WASHINGTON: The Federal Communications Commission today took a step toward taking 6 MHz of spectrum out of the broadcast band. The commission ordered a freeze on broadcast applications in Ch. 51, the top channel in the band. The FCC took the action at the behest of wireless providers. CTIA-The Wireless Association and the Rural Cellular Association petitioned the FCC in March to clear broadcasters from Ch. 51 because they said TV signals interfered with adjacent-channel wireless transmissions.
The commission today issued a public notice freezing all new and pending applications for licenses on Ch.. 51, and encouraging incumbents to relocate. It also opens a 60-day window for pending low-power applicants seeking an assignment on Ch. 51 to amend their applications and file for a different channel. Around 75 applications are currently pending. Thirty-four belong to Landover 2, LLC., a New York-based concern with ties to CTB Spectrum Services, which has seven. CTB is involved in aggregating UHF spectrum across the country to build a hybrid broadcast and unicast wireless network, Doug Lung reported in March. Cavell Mertz & Associates list 777 results for facilities licensed to Landover 2.
The freeze is said to be “temporary” while the commission considers the wireless lobbies’ petition. It doesn’t affect existing full- and low-power stations operating on previously authorized facilities. Those stations may also apply for a waiver where minor modifications need to be done.
“We agree with the petitioners that the freeze is “consistent with the commission’s prior spectrum rulemaking proceedings, and past precedent clearly supports the commission’s authority to adopt immediate freezes pending the outcome of rulemaking changes,” the Notice states.
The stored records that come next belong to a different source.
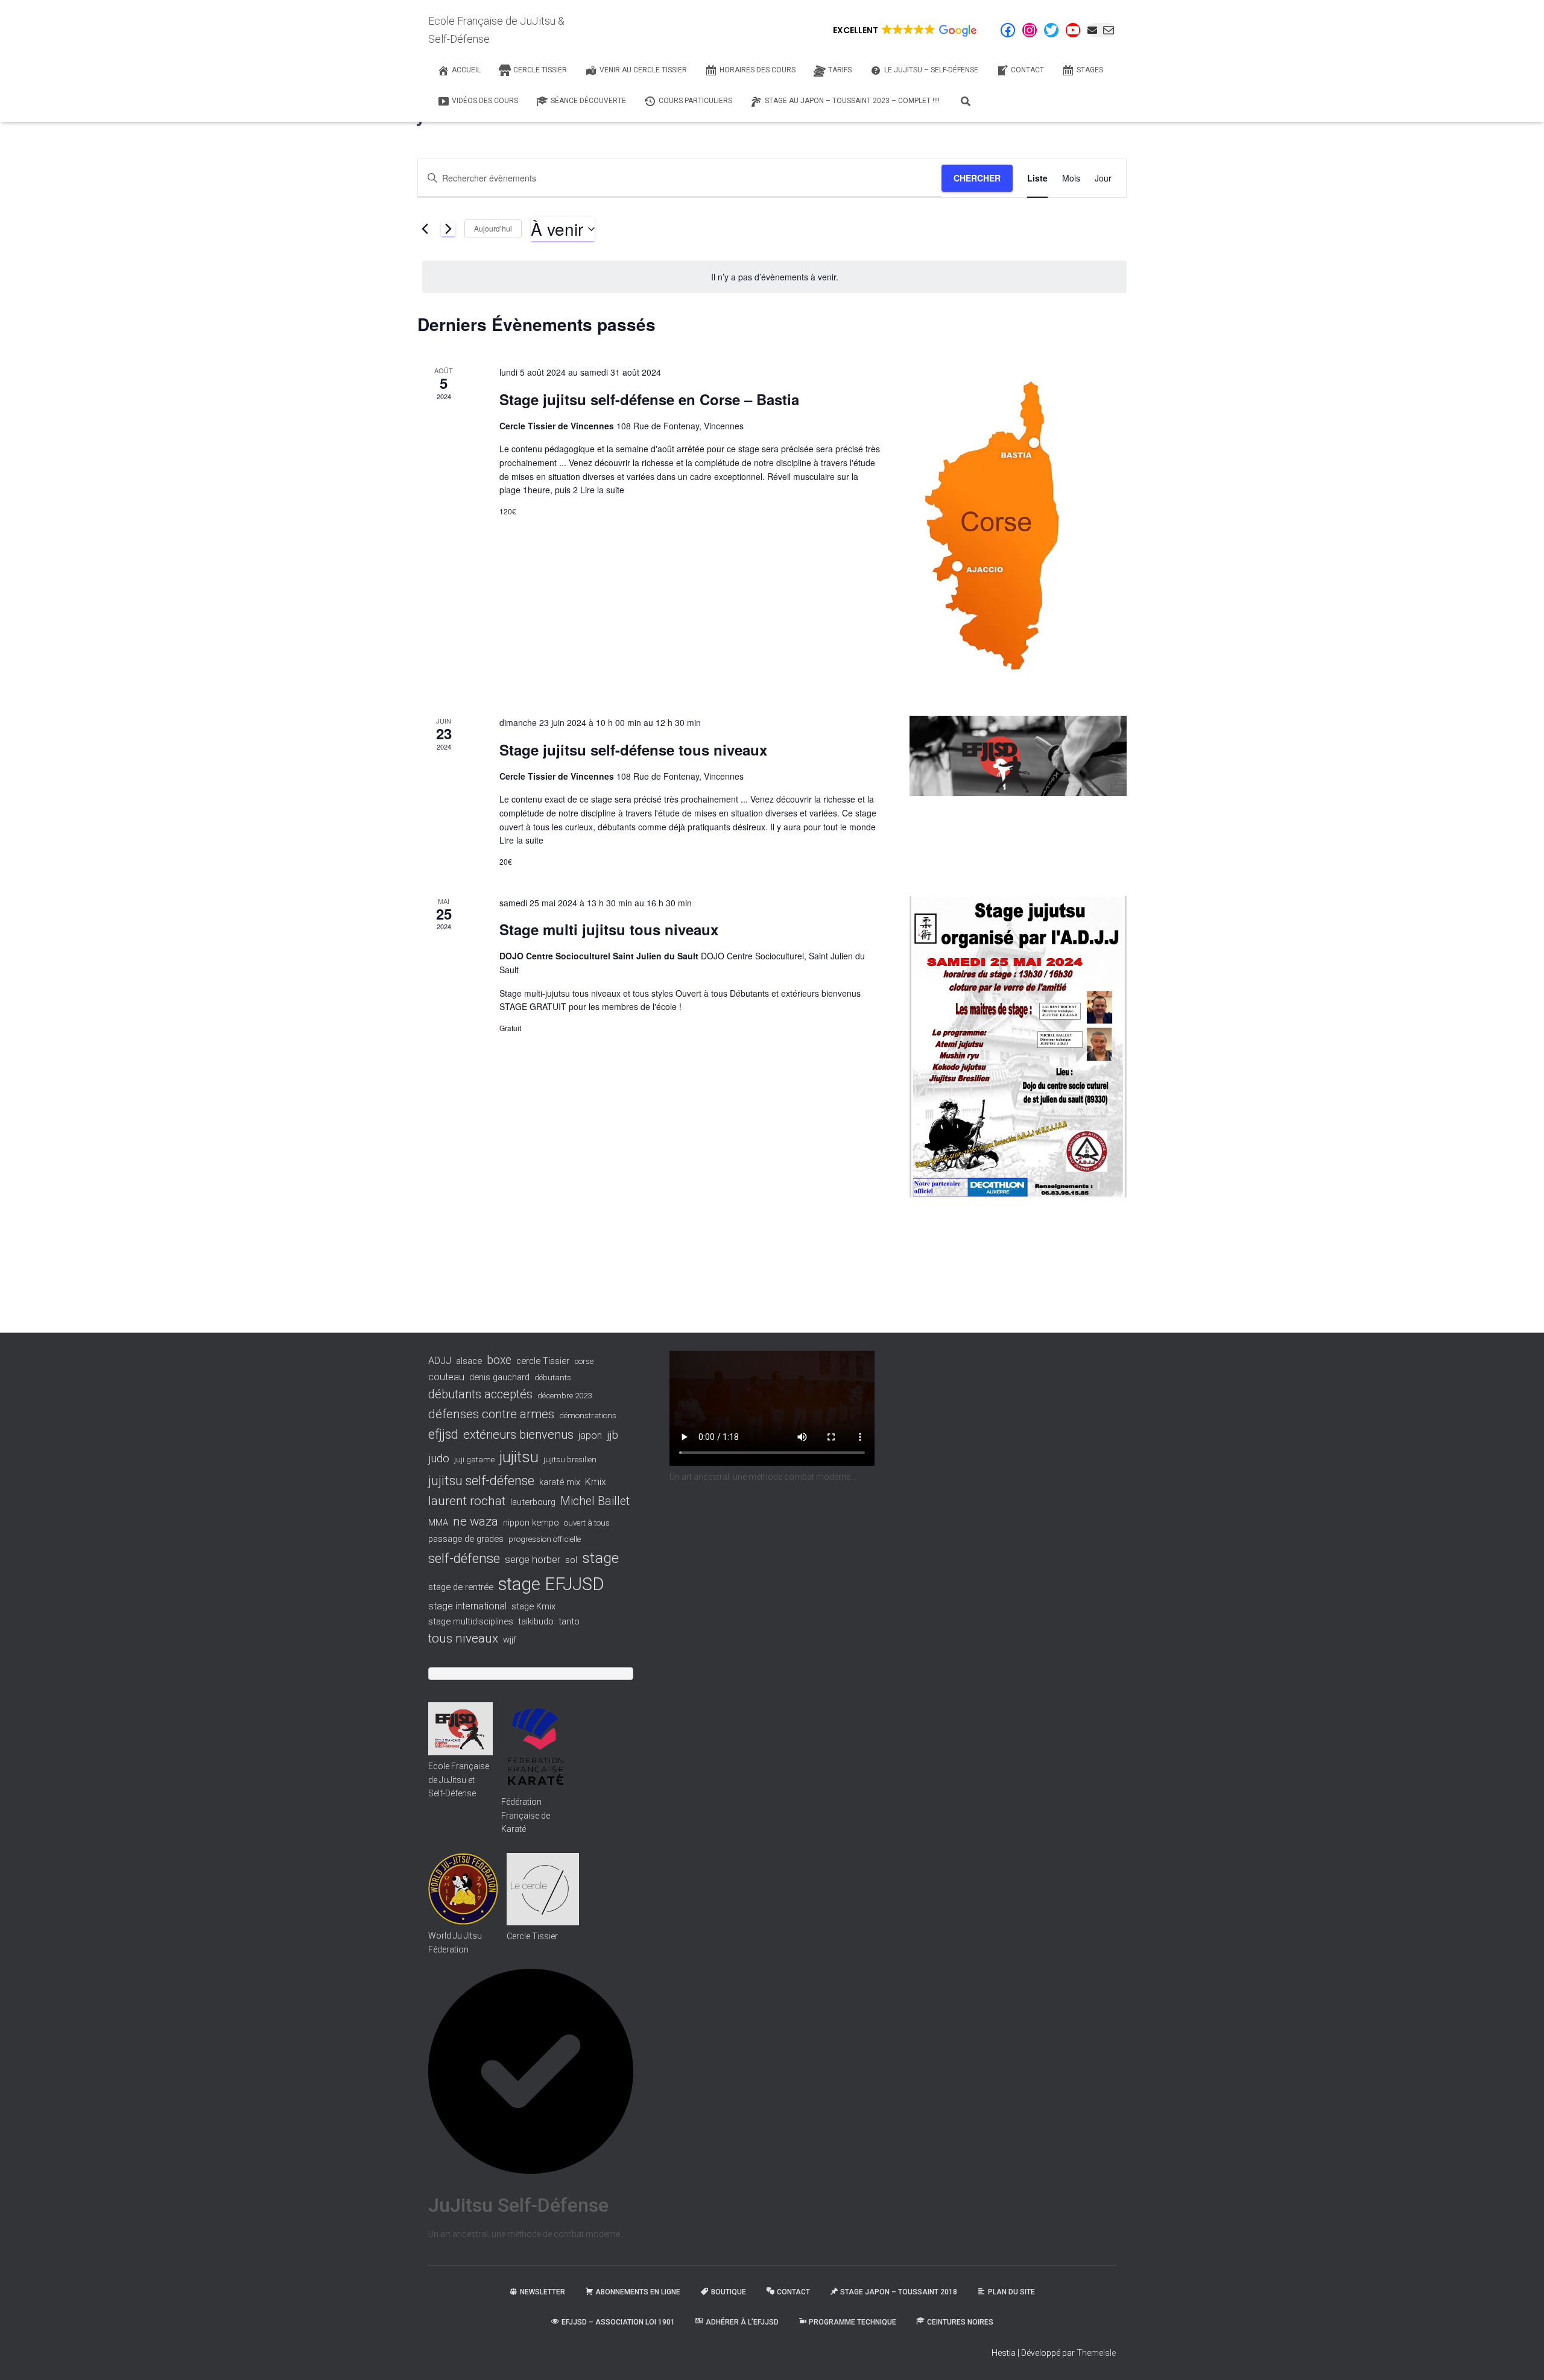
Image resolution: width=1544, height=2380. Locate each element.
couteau (446, 1377)
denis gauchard (499, 1377)
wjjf (509, 1639)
Ch. 51 is the highest channel on the broadcast TV spectrum, at 698 MHz. It came to define that boundary after broadcasters gave up Chs. 52-69 in the 2009 digital transition. The spectrum between those channels was auctioned off to wireless providers in blocks. Ch. 51 now lies adjacent to the A Block, which comprises 176 wireless licenses from 698 to 704 MHz, and from 728 to 734 MHz. CTIA members Verizon, U.S. Cellular and Cavalier, and several other companies, won licenses in the A Block.
The petitioners cited the Obama Administration’s goal of creating nationwide wireless broadband as justification for booting broadcasters from Ch. 51. The Obama FCC’s National Broadband Plan already proposes taking 120 MHz of broadcast spectrum and reallocating it for wireless services. This is in addition to the 108 MHz relinquished after over-the-air analog TV signals were shut down in 2009.